AIM OF THE TASK → Please repeat the records word for word and skip the pictures.

EXCERPTED RECORDS →
━━━━━━

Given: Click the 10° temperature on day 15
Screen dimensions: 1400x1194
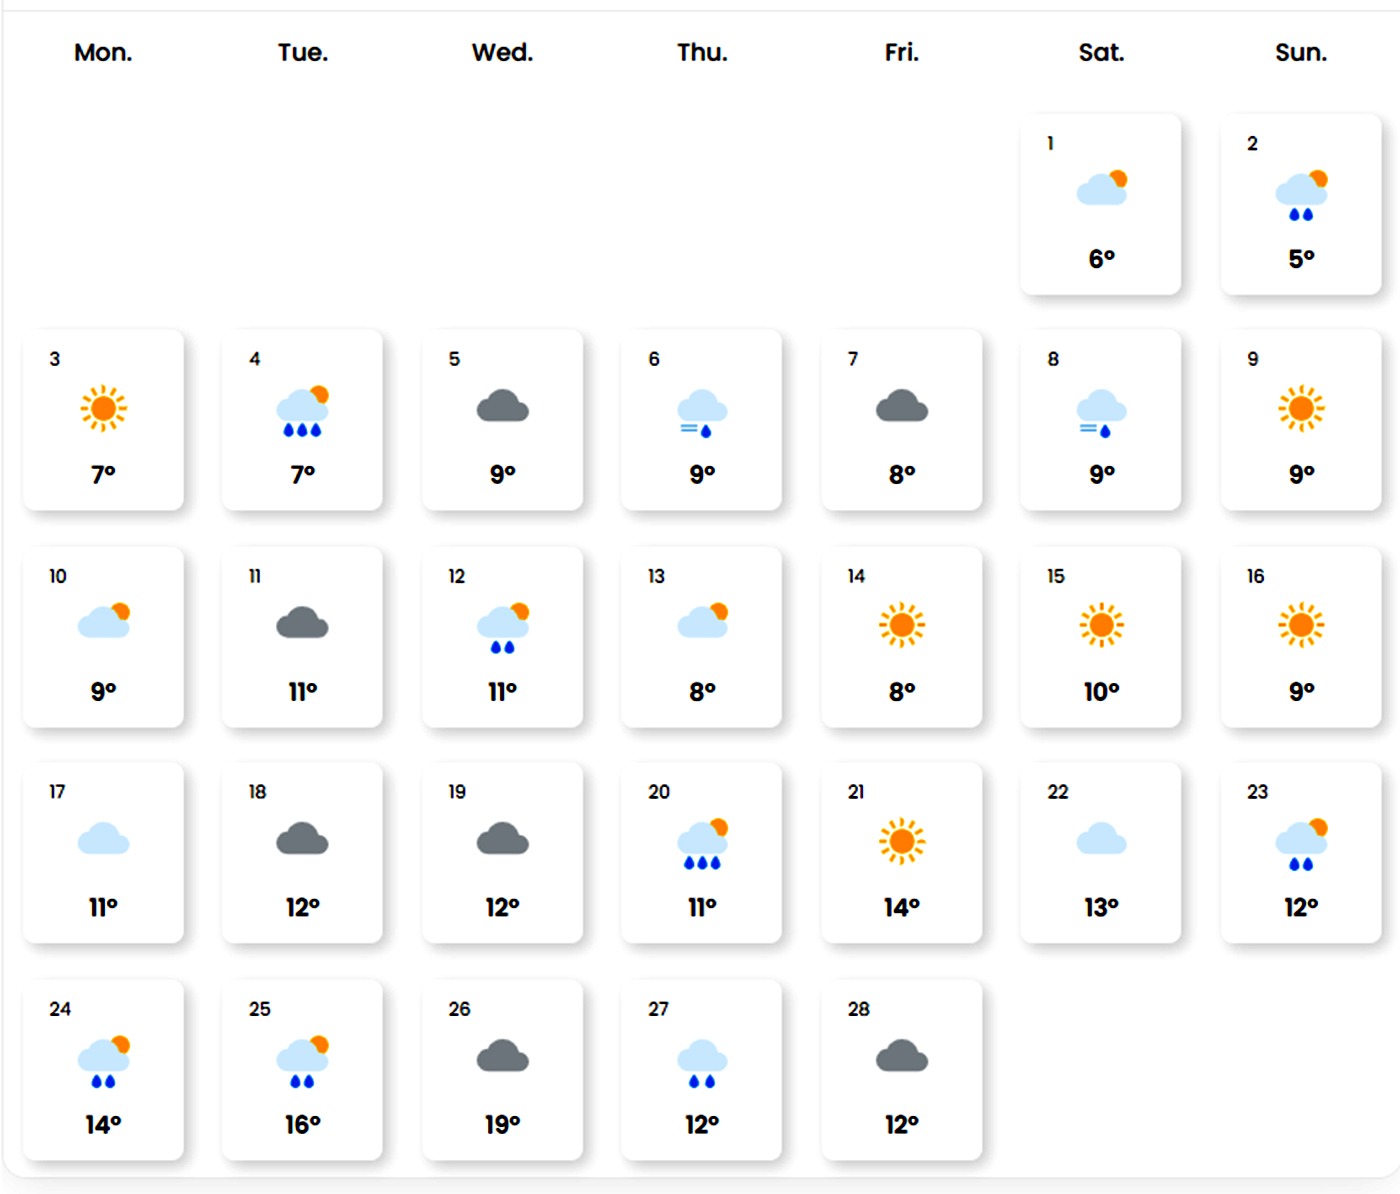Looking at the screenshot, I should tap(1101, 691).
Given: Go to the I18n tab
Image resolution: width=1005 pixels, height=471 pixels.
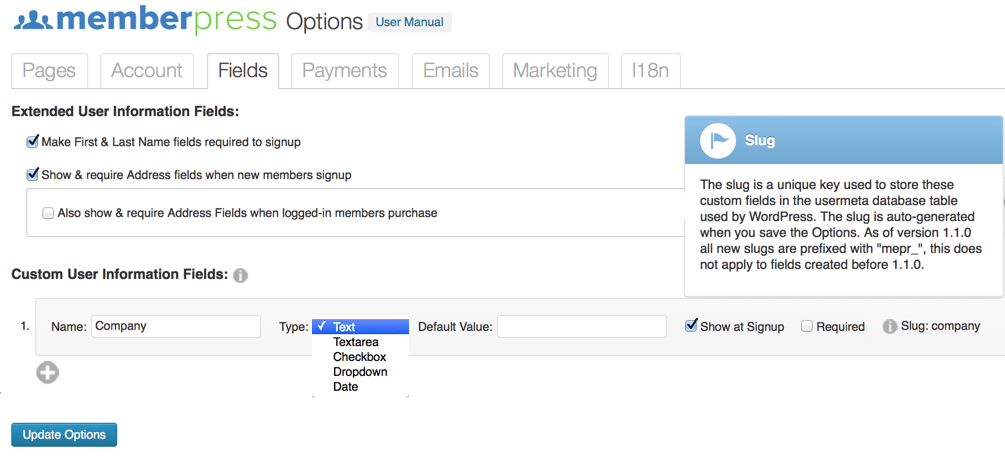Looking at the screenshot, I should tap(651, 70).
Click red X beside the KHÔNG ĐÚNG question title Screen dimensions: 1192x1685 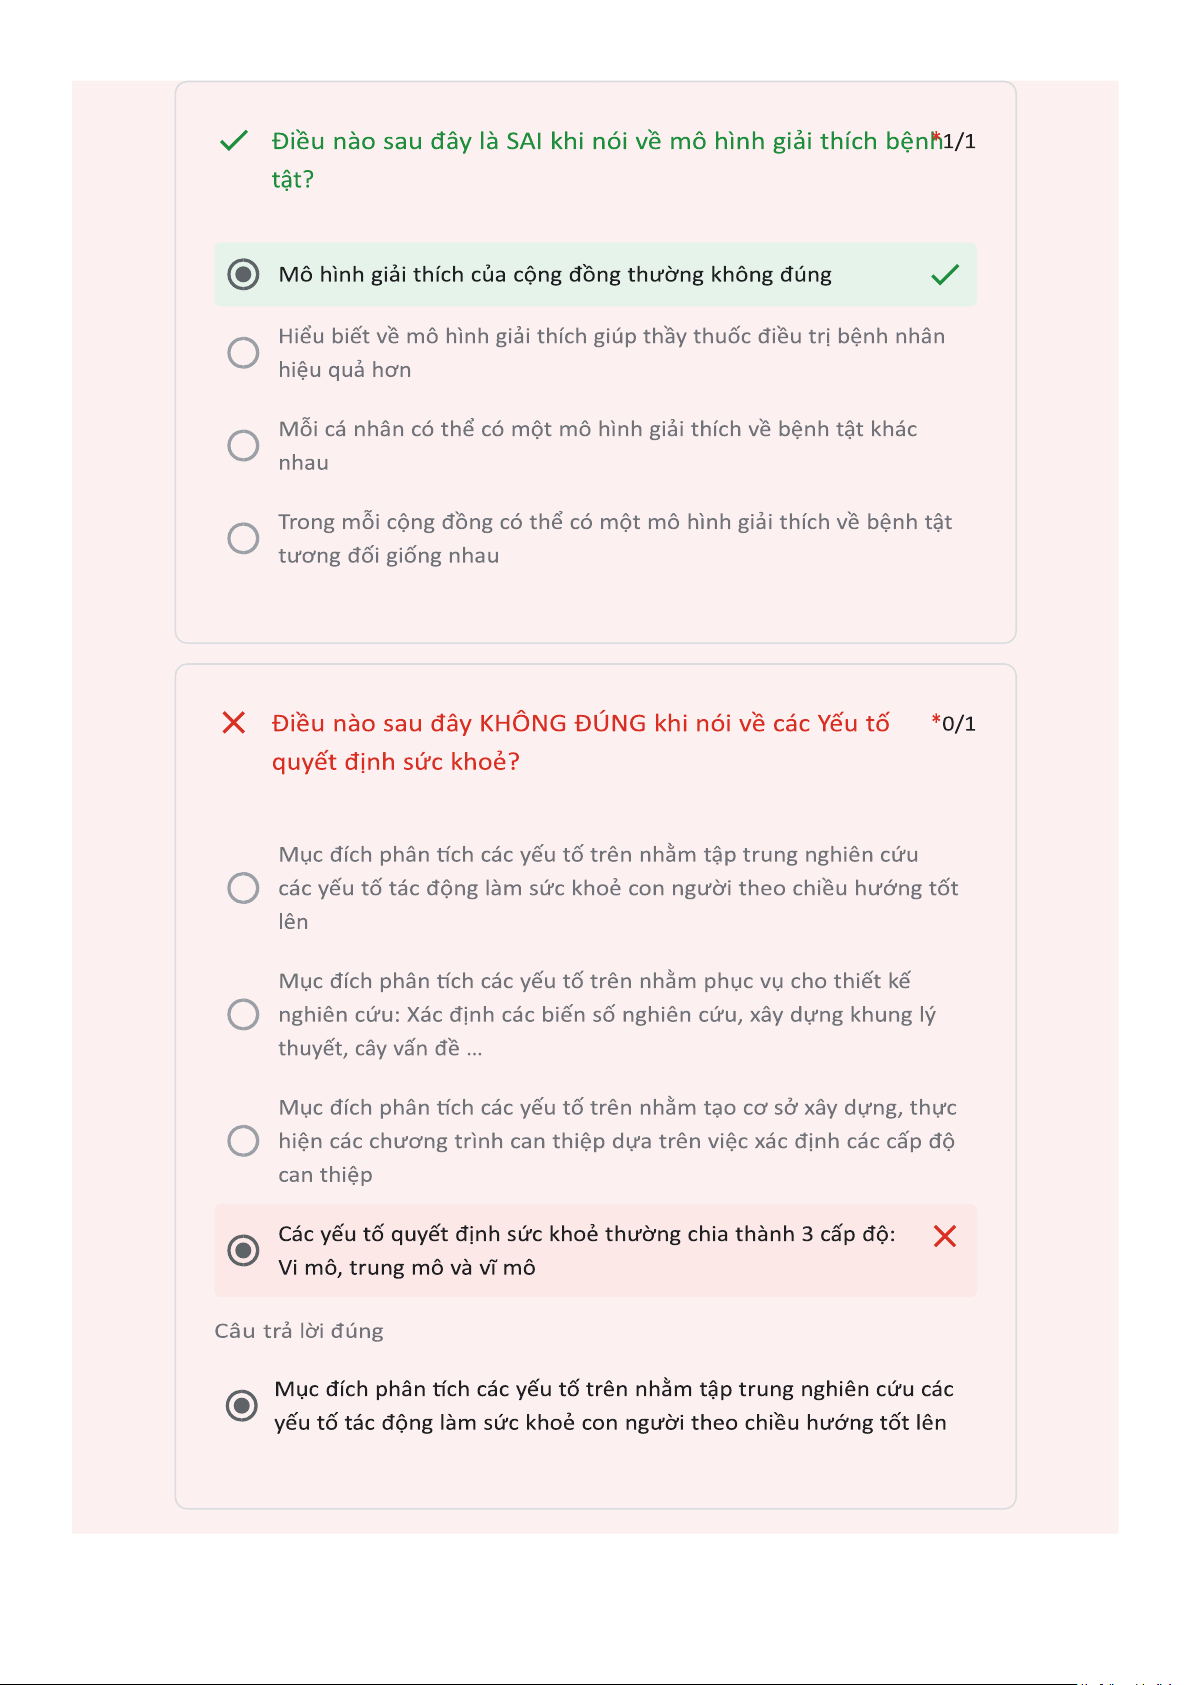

━━━━━━

THE ANSWER →
Given: Click the 10° temperature on day 15
Screen dimensions: 1400x1194
Looking at the screenshot, I should tap(1101, 691).
Given: Go to the I18n tab
Image resolution: width=1005 pixels, height=471 pixels.
Looking at the screenshot, I should tap(651, 70).
Click red X beside the KHÔNG ĐÚNG question title Screen dimensions: 1192x1685 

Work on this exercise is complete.